For a few decades after the Second World War, economic growth was the engine of wealth creation. It ensured, even under a skewed distribution system, that each generation could look forward to a better living standard than their parents. Ironically enough it was under the umbrella of the “Cold War” regime that Western nations felt they had to cater to the aspirations of their working and middle classes so as to counter the appeal of the socialist ideology. Those were the days when political power in developed countries used to alternate between centre right and centre left parties.

For a long time the Welfare State became the preferred instrument for ensuring social transfers from the wealthy to the poorer sections of society, and political debate essentially revolved around how to improve the workings of the system rather than questioning the foundations of the Welfare system itself. That was until the end of the Perestroika, a term used to describe a vain attempt by the Russian leader Mikhail Gorbachev to salvage a regime which was utterly rotten from the inside, leading  to the formal dissolution of the erstwhile Union of Soviet Socialist Republics (USSR).

A triumphant Ronald Reagan in the United States and his alter ego Mrs Margaret Thatcher in the UK led the charge of the Anglo-Saxon model of unbridled capitalism. Deregulation and liberalization were the order of the day and the overarching mission was the dismantling of the social-democratic architecture of western societies. The dominant mantra of maximization of shareholder value creation took precedence over all other considerations including the longer-term viability of the system.

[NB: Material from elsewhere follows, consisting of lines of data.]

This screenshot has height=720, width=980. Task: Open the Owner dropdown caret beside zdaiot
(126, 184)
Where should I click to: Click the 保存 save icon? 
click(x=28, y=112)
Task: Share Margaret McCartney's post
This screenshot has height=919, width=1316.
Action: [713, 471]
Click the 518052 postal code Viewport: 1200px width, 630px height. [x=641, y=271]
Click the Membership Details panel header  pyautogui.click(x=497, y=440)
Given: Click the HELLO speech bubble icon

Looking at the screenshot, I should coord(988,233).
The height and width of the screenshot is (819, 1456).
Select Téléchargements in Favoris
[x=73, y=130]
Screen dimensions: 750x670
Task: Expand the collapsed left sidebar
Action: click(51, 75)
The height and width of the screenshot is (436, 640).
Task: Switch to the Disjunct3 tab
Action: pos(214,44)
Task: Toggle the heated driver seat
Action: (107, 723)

Safeguards against excesses and the “countervailing powers” so dear to the great economist JK Galbraith were systematically removed, all in the name of freedom of markets. The trader Gekko who took the traits of actor Michael Douglas in the epic film ‘Wall Street’ (1987) epitomizes the spirit of those days when he loudly proclaims that “greed is good”. As we all now know, it all ended miserably with a number of corporate scandals in both the US and Europe (Enron, WorldCom, Vivendi in France) and finally the Great Financial Crisis in 2008.

What we are concerned with here is another aspect of this transformation. Between 1979 and 2013 compensation for men without a high school diploma (predominantly black Americans) in the US fell by 21% in real terms (inflation adjusted). The trend in other parts of the developed world is not any different. Driving these trends is the change in the nature of work.

New technology and “intelligent” machines are rapidly displacing many types of low skilled workers in both manufacturing and services sector. Most of them – in the true spirit of the extreme free marketers — are left to themselves and are inevitably led to drop from mainstream social activities, and to fare for a living in the often more murky marginal world of illicit and dangerous occupations.

In multicultural societies, as most of the capitals of the Western nations would now be characterized, the problematic consequences of such marginalization are compounded. Xenophobic, extreme right nationalist parties feed on the pervasive insecurity to engage in populist and even racist politics. Extremists of all hues take advantage of the resulting feeling of insecurity and anxiety to appeal to ethnic and religious solidarity in the face of such “rejection” of their fellow religionists.

We have insisted earlier that the problem of “terrorism” is hugely complex and does not lend itself to simple solutions. There are multiple and deep-rooted causes which are all linked to result in a messy condition which favours the designs of the religious fanatics such as the leaders of Daesh.

What is postulated here is that one of those root causes is closely linked with the model of economic development which aims at dismantling the State in favour of the impersonal forces of the market as the driving force of change.

The same causes leading to the same effect, it would be futile to expect a solution without a serious reconsideration of a model which has not only failed in achieving economic growth globally but has simultaneously contributed to the rise of “terrorism” as a defining characteristic of the foreseeable future.